Com’è noto - la vicenda è esaurientemente ricostruita da Esther Basile nel saggio inserito nel programma di sala - il compositore aveva scelto il soggetto di Gustave III, incentrato sull’assassinio del re di Svezia durante un ballo; ma il 14 gennaio 1858 Felice Orsini attentò a Parigi alla vita dell’imperatore Napoleone III mentre questi si recava all’Opéra Le Peletier per ascoltarvi Guillaume Tell.

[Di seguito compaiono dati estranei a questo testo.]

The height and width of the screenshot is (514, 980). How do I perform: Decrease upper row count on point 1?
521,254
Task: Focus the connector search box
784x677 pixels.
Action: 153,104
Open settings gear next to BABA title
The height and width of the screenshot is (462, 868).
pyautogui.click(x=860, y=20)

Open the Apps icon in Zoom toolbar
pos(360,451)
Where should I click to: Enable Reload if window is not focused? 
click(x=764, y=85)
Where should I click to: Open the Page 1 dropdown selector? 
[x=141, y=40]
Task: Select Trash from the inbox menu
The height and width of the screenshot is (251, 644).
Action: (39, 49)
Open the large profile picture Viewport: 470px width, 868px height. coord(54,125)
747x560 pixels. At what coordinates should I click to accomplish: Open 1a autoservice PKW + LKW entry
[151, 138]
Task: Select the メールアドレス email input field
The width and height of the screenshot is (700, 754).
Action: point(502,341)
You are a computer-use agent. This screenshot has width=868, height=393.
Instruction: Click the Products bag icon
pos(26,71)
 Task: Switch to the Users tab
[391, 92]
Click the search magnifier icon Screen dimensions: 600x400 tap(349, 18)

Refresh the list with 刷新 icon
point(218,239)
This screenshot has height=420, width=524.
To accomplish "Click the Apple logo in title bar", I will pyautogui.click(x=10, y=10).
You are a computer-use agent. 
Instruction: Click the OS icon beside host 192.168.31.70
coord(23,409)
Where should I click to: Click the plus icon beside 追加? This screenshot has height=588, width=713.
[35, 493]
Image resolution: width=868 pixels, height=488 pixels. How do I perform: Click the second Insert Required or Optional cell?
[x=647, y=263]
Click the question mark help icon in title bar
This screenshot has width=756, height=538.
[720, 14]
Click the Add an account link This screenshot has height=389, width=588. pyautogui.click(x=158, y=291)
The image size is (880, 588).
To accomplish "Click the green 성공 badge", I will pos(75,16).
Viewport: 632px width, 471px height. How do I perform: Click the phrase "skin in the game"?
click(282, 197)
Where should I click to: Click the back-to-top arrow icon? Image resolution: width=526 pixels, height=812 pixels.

L’attentato, seppur fallito, scosse le case regnanti europee. Di fronte a un regicidio esibito in scena, dunque, le autorità napoletane dimostrarono zelo superiore al normale nel giudicare il libretto di Antonio Somma, imponendone la riscrittura quasi integrale. I divieti e le imposizioni di improbabili revisioni irritarono a tal punto Verdi che abbandonò Napoli; l’Impresa del San Carlo gli intentò una causa, successivamente definita con transazione; il Ballo, infine, debuttò a Roma mascherato, è il caso di dire, in ambientazione americana.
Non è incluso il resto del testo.